**ESTRATTO DELLA FONTE**
#####
Il primo maggio dello scorso anno la consueta festa dell'alienazione salariata è stata doverosamente rovinata da alcuni "provocatori". L'altrettanto consueta reazione della CGIL è stata egregiamente esposta in un falso manifesto apparso sui muri di Torino nei giorni successivi. Poiché non v'è maggior insulto ai produttori di menzogne che dire la verità, la CGIL, comprensibilmente innervosita, ne ha denunciato i responsabili. Il primo dicembre 2000 si terrà il processo - per reato di diffamazione - contro i presunti colpevoli.

Con l'invitare tutti gli interessati a tale appuntamento, non intendiamo certo chiedere una triste e patetica "solidarietà alle vittime della repressione", ma volgiamo piuttosto un caldo invito a partecipare attivamente, in tale occasione, alla pubblica derisione dei buffoni del sindacato.
#####
**DATI**
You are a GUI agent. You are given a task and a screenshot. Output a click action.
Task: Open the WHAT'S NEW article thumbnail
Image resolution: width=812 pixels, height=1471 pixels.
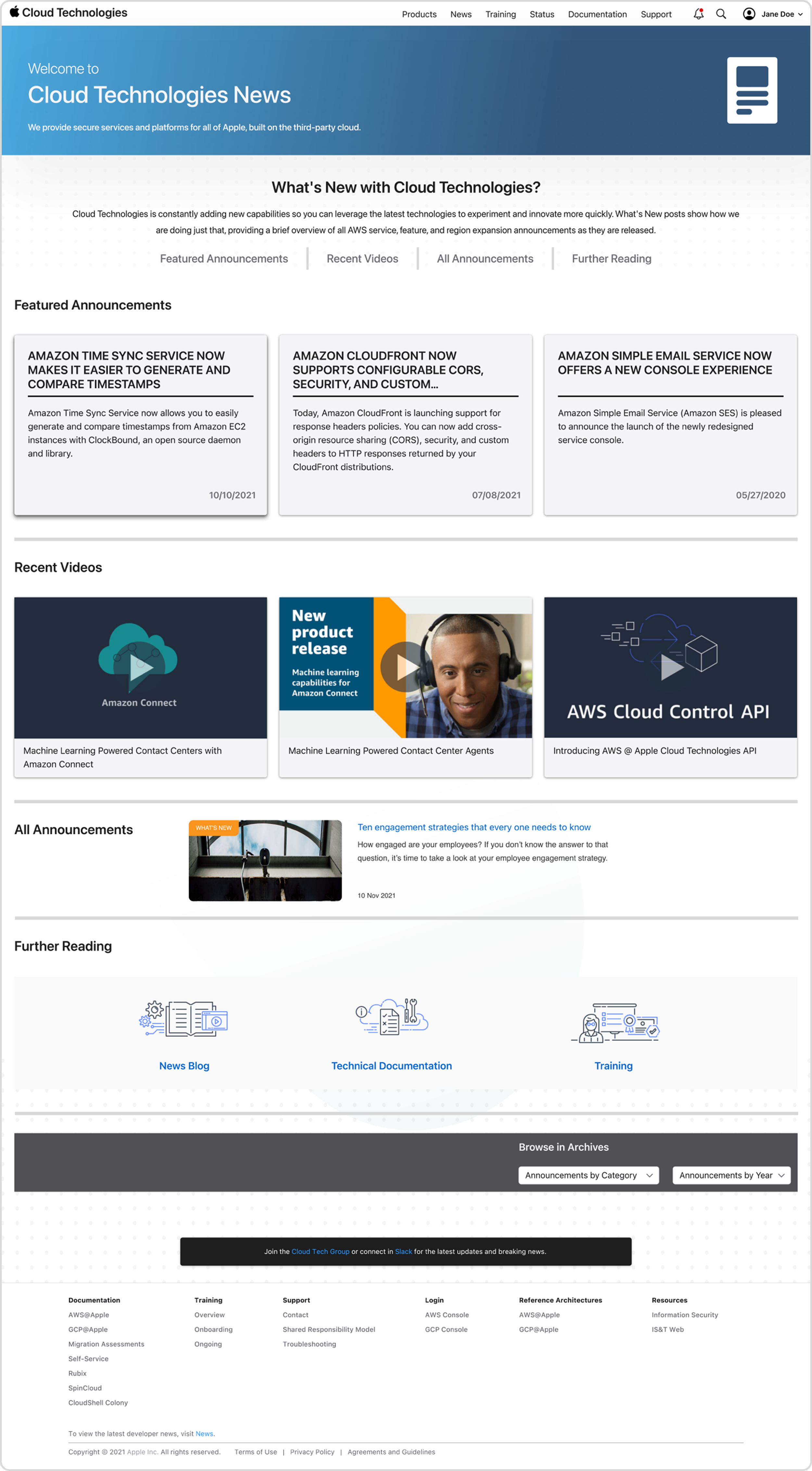(x=265, y=860)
#####
**COMPITO BREVE**
Per favore, scrivi il seguito del testo sul processo per diffamazione voluto dalla CGIL, partendo dopo la sua ultima frase.

**RISPOSTA SCRITTA**
Testo del falso manifesto CGIL

Maggio 99

La Camera del Lavoro di Torino,

di fronte ai gravi episodi di violenza avvenuti durante il corteo del 1š maggio e del vile attacco squadrista compiuto al danni della nostra sede, RIBADISCE CON FERMEZZA IL PROPRIO RUOLO DI GARANTE DELLA PACE SOCIALE E DELL'ORDINE DEMOCRATICO.
Il nostro sindacato si è da sempre distinto nella difesa dei diritti dei salariati, primo fra tutti quello a restare tali. Un impegno costante, difficile ma redditizio, sempre al fianco dei padroni e dei lavoratori, dei pensionati e dei disagiati. Mediare, conciliare e contrattare per evitare il conflitto, rappresentare uno scontro sociale fittizio per allontanare quello reale, per assicurare a tutti la tranquillità e la sicurezza dei rispettivi ruoli.
I nostri slogan, del resto, parlano chiaro: "i bambini a studiare, i grandi a lavorare" (e "i soldati a bombardare", dobbiamo purtroppo aggiungere con sincero dispiacere in questo amaro ma inevitabile momento).
Ognuno al suo posto insomma, come in ogni democrazia che si rispetti.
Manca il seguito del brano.